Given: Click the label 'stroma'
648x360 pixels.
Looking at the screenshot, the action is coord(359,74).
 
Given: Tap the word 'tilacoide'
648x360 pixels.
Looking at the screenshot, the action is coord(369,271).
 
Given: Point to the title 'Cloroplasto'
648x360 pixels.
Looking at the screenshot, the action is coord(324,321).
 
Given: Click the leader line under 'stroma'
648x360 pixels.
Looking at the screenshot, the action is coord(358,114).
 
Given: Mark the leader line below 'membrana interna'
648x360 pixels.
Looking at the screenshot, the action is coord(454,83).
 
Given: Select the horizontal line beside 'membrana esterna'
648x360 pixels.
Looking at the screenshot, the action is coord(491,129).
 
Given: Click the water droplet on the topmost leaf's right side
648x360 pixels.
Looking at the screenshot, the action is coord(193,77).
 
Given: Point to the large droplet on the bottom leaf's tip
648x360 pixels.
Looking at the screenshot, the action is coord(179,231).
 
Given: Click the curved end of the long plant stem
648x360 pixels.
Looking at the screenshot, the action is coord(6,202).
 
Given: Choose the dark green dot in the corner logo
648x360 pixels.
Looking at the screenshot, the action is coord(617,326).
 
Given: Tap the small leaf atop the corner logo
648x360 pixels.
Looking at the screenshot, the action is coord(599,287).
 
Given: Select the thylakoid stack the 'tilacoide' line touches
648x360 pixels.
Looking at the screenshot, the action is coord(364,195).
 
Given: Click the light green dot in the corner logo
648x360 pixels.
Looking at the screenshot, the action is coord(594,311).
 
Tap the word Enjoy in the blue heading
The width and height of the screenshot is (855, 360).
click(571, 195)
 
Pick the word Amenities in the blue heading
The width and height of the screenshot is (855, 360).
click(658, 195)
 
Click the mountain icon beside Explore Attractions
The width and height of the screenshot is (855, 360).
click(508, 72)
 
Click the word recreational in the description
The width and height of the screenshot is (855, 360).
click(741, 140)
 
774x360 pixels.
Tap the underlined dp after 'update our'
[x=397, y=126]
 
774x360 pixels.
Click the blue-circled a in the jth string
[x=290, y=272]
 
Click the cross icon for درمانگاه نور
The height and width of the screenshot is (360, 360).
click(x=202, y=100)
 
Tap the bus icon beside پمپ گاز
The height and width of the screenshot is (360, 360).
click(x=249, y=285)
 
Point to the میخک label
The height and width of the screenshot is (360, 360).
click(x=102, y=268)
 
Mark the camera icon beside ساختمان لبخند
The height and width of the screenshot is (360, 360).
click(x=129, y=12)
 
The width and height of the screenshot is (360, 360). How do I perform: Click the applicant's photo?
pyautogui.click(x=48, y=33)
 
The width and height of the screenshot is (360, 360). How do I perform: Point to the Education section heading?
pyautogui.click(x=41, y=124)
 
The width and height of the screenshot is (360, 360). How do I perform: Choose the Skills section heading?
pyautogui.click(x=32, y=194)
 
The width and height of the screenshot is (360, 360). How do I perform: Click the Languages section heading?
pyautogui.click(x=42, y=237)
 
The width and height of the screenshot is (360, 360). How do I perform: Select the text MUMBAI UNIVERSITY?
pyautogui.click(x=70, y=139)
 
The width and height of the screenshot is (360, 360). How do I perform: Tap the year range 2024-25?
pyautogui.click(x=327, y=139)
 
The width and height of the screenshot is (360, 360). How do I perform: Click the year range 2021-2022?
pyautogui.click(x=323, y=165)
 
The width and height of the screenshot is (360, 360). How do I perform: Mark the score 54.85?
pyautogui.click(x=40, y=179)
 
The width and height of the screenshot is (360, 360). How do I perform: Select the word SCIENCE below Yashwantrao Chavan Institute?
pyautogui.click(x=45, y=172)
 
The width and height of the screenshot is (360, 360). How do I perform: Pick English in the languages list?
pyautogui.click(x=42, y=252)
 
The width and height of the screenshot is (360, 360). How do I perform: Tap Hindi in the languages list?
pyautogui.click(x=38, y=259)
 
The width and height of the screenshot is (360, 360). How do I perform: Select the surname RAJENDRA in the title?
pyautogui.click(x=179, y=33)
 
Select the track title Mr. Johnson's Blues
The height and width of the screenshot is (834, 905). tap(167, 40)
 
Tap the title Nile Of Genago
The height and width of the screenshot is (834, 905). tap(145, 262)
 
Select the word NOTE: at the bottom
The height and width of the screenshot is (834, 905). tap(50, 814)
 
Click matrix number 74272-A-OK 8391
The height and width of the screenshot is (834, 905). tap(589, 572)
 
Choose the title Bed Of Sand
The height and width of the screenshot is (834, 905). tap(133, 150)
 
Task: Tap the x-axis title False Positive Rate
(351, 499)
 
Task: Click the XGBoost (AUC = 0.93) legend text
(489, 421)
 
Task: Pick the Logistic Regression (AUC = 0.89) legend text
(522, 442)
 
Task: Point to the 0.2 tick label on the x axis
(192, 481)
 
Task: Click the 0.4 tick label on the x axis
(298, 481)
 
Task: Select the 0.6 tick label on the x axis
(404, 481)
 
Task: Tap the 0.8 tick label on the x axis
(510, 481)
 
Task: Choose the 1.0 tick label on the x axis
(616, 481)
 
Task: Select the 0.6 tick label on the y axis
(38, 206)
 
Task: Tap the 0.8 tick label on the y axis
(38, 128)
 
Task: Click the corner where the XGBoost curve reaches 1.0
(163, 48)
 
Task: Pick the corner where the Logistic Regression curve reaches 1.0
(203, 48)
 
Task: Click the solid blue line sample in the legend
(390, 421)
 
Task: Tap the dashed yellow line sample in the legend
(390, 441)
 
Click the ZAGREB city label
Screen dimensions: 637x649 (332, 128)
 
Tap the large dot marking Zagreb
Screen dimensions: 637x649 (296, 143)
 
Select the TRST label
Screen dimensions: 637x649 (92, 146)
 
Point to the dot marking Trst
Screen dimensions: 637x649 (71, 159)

## Exercise
Please rewrite the records above as a numbered list, running from the line with "Task: Pick the corner" through the end of the records, both ends included, and leave out the blank lines.

## Answer for the task
1. Task: Pick the corner where the Logistic Regression curve reaches 1.0
2. (203, 48)
3. Task: Click the solid blue line sample in the legend
4. (390, 421)
5. Task: Tap the dashed yellow line sample in the legend
6. (390, 441)
7. Click the ZAGREB city label
8. Screen dimensions: 637x649 (332, 128)
9. Tap the large dot marking Zagreb
10. Screen dimensions: 637x649 (296, 143)
11. Select the TRST label
12. Screen dimensions: 637x649 (92, 146)
13. Point to the dot marking Trst
14. Screen dimensions: 637x649 (71, 159)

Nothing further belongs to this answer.